[Start of Attachment]

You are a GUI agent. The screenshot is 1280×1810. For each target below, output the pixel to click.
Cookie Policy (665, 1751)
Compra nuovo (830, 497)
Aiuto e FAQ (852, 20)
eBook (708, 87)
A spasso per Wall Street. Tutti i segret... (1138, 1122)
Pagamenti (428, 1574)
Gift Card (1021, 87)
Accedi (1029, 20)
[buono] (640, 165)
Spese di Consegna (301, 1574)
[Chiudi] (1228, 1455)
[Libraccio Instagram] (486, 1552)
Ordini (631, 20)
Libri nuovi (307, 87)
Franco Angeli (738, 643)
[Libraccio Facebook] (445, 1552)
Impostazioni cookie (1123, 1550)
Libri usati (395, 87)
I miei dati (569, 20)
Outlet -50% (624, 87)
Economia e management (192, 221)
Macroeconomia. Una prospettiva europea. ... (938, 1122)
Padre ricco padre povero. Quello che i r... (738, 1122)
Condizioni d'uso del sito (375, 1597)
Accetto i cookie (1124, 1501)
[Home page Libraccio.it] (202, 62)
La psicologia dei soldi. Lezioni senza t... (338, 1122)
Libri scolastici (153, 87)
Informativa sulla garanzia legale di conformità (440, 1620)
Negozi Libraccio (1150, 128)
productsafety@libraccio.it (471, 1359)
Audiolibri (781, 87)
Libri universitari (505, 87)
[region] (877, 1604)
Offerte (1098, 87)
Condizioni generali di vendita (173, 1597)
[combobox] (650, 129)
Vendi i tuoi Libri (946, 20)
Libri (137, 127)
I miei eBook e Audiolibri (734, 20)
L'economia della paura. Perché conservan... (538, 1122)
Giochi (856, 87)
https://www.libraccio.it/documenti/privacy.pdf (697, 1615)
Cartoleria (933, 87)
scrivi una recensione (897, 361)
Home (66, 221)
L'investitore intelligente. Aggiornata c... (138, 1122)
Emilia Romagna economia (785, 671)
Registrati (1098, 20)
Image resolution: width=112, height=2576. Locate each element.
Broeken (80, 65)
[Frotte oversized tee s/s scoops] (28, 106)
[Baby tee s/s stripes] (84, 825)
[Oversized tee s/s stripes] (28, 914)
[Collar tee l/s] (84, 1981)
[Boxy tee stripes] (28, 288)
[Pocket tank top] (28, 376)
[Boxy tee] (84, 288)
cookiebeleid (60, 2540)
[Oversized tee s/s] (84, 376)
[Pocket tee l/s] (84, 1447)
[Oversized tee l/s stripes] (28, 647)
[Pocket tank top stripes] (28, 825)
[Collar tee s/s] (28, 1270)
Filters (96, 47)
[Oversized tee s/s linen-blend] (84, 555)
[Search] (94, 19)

[End of Attachment]

● **ACTION ITEM**
The reply should consist solely of the lines above from the one that has "Cookie Policy (665, 1751)" through the one that has "Audiolibri (781, 87)", reproduced exactly.

● **EXERCISE SOLUTION**
Cookie Policy (665, 1751)
Compra nuovo (830, 497)
Aiuto e FAQ (852, 20)
eBook (708, 87)
A spasso per Wall Street. Tutti i segret... (1138, 1122)
Pagamenti (428, 1574)
Gift Card (1021, 87)
Accedi (1029, 20)
[buono] (640, 165)
Spese di Consegna (301, 1574)
[Chiudi] (1228, 1455)
[Libraccio Instagram] (486, 1552)
Ordini (631, 20)
Libri nuovi (307, 87)
Franco Angeli (738, 643)
[Libraccio Facebook] (445, 1552)
Impostazioni cookie (1123, 1550)
Libri usati (395, 87)
I miei dati (569, 20)
Outlet -50% (624, 87)
Economia e management (192, 221)
Macroeconomia. Una prospettiva europea. ... (938, 1122)
Padre ricco padre povero. Quello che i r... (738, 1122)
Condizioni d'uso del sito (375, 1597)
Accetto i cookie (1124, 1501)
[Home page Libraccio.it] (202, 62)
La psicologia dei soldi. Lezioni senza t... (338, 1122)
Libri scolastici (153, 87)
Informativa sulla garanzia legale di conformità (440, 1620)
Negozi Libraccio (1150, 128)
productsafety@libraccio.it (471, 1359)
Audiolibri (781, 87)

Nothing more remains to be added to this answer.